The main argument presented by the Center on appeal has to do with a provision in Mr. Moore's will, the instrument that created the Trust. The will provided as follows:
And my desire is that they will be kind and fair with all their tenants, not using their power to injure tenants, only when it is necessary to get rid of a bad one and keep the farms up and improvements in good order.
The Center argues that this language created a fiduciary duty in the Trustees in favor of all lessees, including the Center, and that the Trustees' conduct in selling the land to someone other than the Center violated this duty because it was not "kind and fair." We disagree. In our view, the quoted provision creates no legal duties in favor of anyone. It simply states the desire of the testator. The provision is, as the phrase goes, merely precatory.

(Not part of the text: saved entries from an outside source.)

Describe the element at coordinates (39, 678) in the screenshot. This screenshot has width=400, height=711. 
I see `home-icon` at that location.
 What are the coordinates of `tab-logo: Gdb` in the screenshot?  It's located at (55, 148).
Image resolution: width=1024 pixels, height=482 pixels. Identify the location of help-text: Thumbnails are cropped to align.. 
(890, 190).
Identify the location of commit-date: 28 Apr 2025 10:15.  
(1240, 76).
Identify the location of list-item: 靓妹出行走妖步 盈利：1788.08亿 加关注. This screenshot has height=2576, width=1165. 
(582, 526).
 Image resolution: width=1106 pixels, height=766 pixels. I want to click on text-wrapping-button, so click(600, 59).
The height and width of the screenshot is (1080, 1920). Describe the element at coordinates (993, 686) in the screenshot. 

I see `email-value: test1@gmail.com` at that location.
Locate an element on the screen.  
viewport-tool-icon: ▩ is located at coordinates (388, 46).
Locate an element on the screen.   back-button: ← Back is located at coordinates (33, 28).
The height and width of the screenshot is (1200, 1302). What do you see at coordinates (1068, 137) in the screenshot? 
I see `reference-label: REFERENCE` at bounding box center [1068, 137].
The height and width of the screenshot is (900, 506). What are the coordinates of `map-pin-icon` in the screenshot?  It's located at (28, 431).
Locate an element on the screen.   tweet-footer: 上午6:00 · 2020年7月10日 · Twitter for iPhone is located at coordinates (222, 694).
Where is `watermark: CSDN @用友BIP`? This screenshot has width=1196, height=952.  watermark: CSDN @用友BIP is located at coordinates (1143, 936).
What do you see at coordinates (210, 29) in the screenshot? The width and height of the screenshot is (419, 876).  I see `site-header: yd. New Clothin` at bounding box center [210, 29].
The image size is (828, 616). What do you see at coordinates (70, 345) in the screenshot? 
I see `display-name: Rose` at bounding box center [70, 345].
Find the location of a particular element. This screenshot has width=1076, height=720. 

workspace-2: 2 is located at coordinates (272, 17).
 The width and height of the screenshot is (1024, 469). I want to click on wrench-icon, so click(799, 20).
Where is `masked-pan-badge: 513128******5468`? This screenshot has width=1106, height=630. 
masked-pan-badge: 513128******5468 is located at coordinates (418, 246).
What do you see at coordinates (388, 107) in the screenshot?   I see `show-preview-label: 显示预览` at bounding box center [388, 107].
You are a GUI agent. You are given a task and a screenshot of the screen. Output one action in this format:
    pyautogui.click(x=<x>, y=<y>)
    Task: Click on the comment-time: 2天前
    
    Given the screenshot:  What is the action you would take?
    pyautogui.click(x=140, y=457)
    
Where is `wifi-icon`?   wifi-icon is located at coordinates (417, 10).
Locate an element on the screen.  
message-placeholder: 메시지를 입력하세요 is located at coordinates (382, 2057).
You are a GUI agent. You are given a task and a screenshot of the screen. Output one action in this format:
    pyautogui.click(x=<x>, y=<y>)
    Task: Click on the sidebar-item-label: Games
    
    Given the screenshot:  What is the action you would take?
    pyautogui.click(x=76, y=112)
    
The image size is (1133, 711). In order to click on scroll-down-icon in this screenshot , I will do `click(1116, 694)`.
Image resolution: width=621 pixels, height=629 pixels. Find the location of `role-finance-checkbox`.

The Trustees' overriding fiduciary duty is to the beneficiaries of the Trust, not to other persons with whom the Trust does business. We observe, in addition, that the conduct of the Trustees towards the Center seems to have been in no way unfair. Whether or not it was unkind is a question we need not reach, and one with which courts are not familiar.
The judgment of the District Court, dismissing the complaint with prejudice, is Affirmed.